Tool Learning in the Wild: Empowering Language Models as Automatic Tool Agents
Zhengliang Shi, Shen Gao, Lingyong Yan, Yue Feng, Xiuyi Chen, Zhumin Chen, Dawei Yin, Suzan Verberne, Zhaochun Ren
TL;DR
AutoTools addresses the scalability and flexibility gaps in using external tools with LLMs by proposing a two-stage framework that automatically encapsulates tool documentation into callable functions with runtime verification and then programs executable workflows from a shared function library. To extend effectiveness to smaller LLMs, AutoTools-Learning introduces a multi-task synthetic-data approach covering tool understanding, relevance learning, and function learning, releasing 34k high-quality examples. Empirical results on RestBench, ToolBench, and the new AutoTools-Eval show AutoTools improves tool encapsulation accuracy and end-to-end tool-use performance, with AutoTools-Learning providing additional gains for open-source models. The work delivers a practical pathway for real-world tool use by LLMs and points to future directions in multi-modal, vision-enabled tool agents and broader open-source adoption.
Abstract
Augmenting large language models (LLMs) with external tools has emerged as a promising approach to extend their utility, enabling them to solve practical tasks. Previous methods manually parse tool documentation and create in-context demonstrations, transforming tools into structured formats for LLMs to use in their step-by-step reasoning. However, this manual process requires domain expertise and struggles to scale to large toolsets. Additionally, these methods rely heavily on ad-hoc inference techniques or special tokens to integrate free-form LLM generation with tool-calling actions, limiting the LLM's flexibility in handling diverse tool specifications and integrating multiple tools. In this work, we propose AutoTools, a framework that enables LLMs to automate the tool-use workflow. Specifically, the LLM automatically transforms tool documentation into callable functions, verifying syntax and runtime correctness. Then, the LLM integrates these functions into executable programs to solve practical tasks, flexibly grounding tool-use actions into its reasoning processes. Extensive experiments on existing and newly collected, more challenging benchmarks illustrate the superiority of our framework. Inspired by these promising results, we further investigate how to improve the expertise of LLMs, especially open-source LLMs with fewer parameters, within AutoTools.

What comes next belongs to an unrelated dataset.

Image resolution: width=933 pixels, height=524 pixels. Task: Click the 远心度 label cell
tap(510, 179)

Thus, we propose the AutoTools-learning approach, training the LLMs with three learning tasks on 34k instances of high-quality synthetic data, including documentation understanding, relevance learning, and function programming. Fine-grained results validate the effectiveness of our overall training approach and each individual task. Our methods are an important step towards the use of LLMs for solving real-world tasks with external tools.